_REQUIRED WORK_: Edit the part of the items that opens with the line containing "The height and" and closes with the line containing "(x=1368, y=192)", changing "notes field" to "comments field" and keeping everything else the same. Return only those lines, without the pictures.

_MATERIAL_:

● ● ●

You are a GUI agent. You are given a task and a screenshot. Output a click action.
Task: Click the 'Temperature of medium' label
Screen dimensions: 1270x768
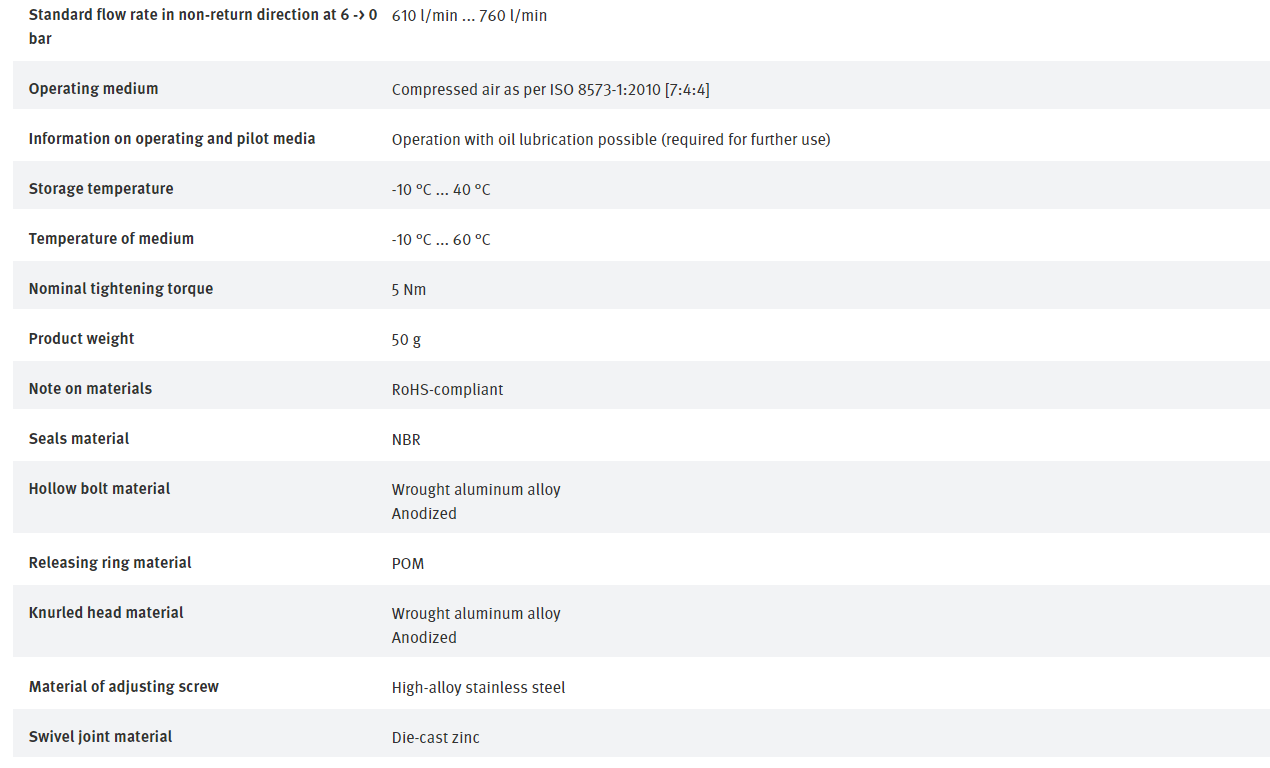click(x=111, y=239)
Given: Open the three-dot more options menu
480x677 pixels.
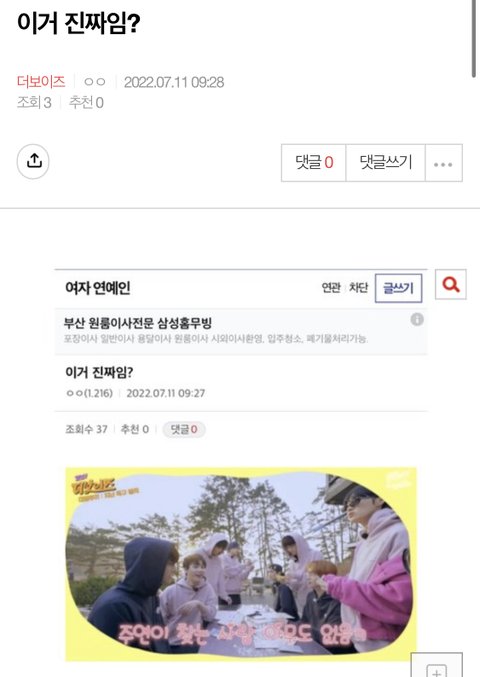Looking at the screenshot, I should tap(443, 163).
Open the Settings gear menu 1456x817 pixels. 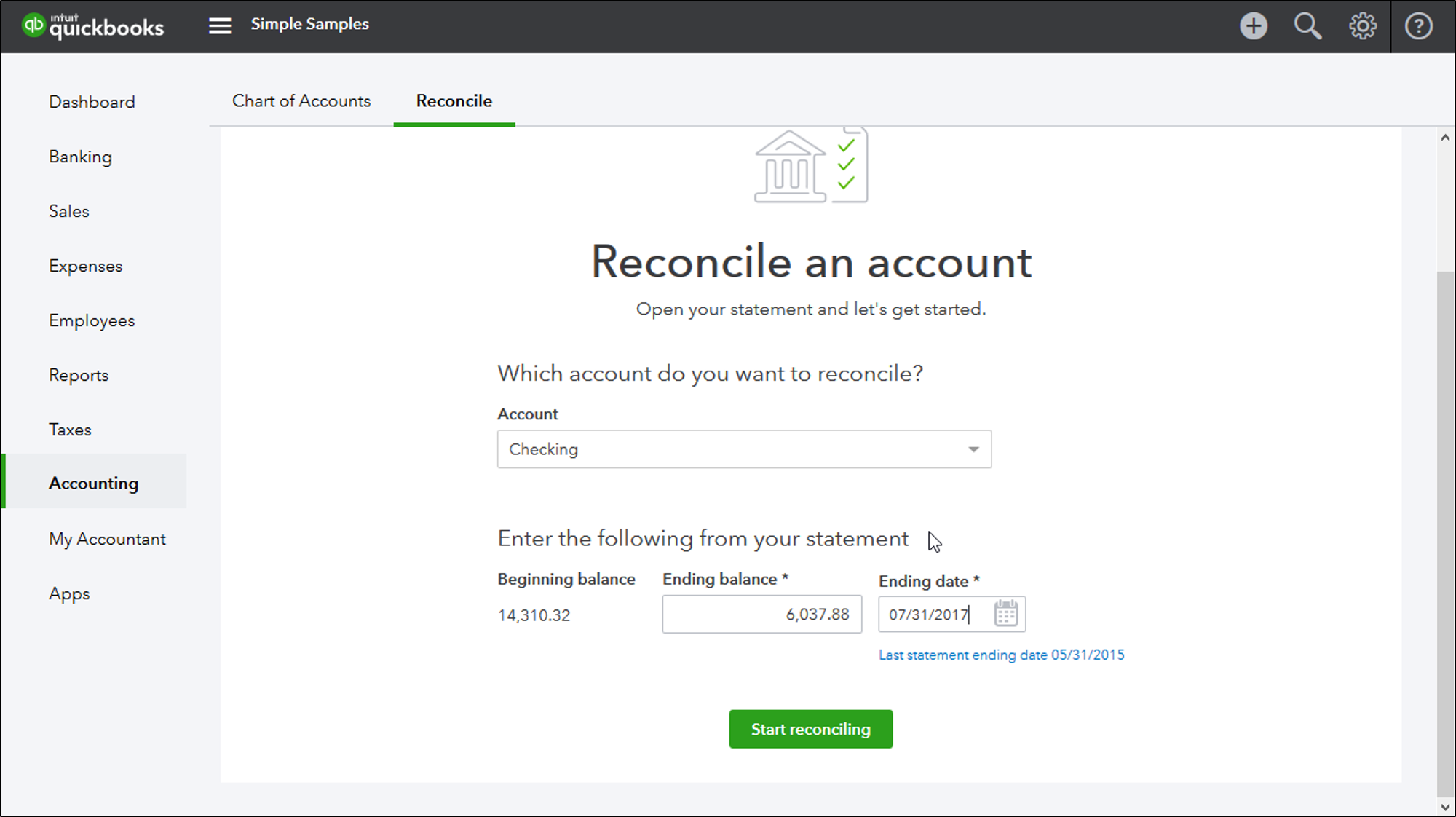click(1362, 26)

● ● ●

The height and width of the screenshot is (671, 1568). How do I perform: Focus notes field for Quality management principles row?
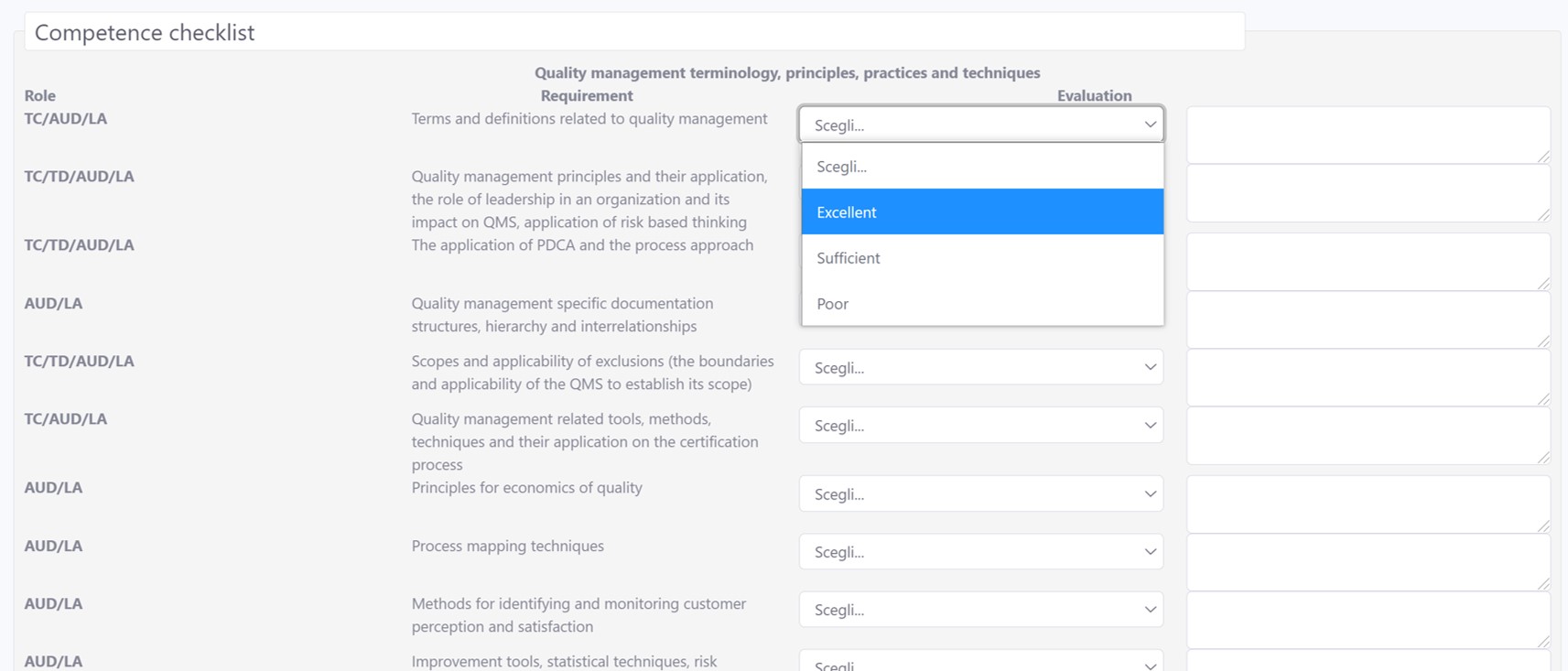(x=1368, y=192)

● ● ●

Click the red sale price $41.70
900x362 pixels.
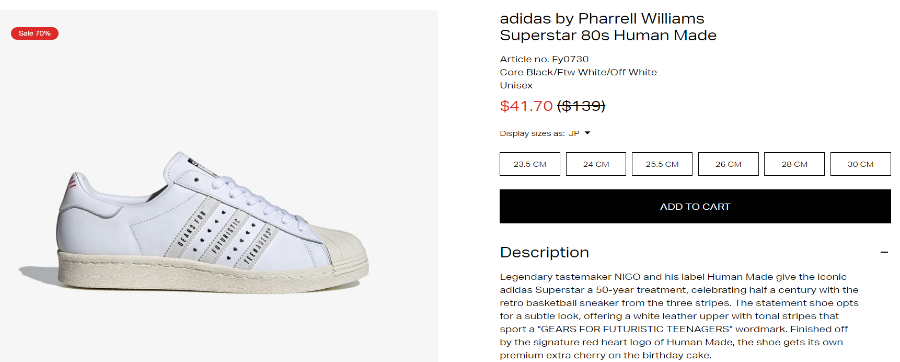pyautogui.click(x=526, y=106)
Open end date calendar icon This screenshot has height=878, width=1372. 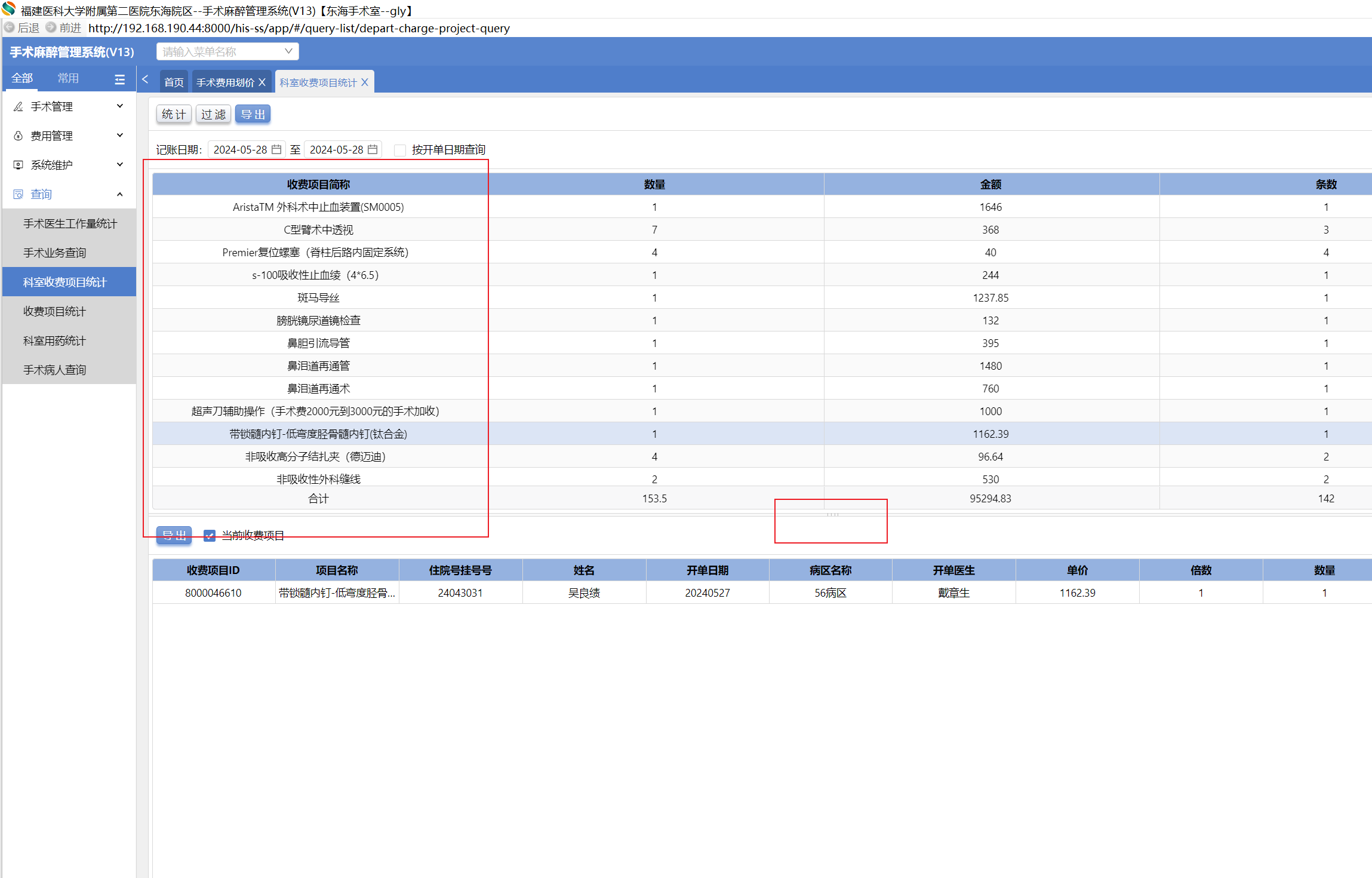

● ● ●

_ANSWER FOR THIS EXERCISE_:
The height and width of the screenshot is (671, 1568). How do I perform: Focus comments field for Quality management principles row?
(x=1368, y=192)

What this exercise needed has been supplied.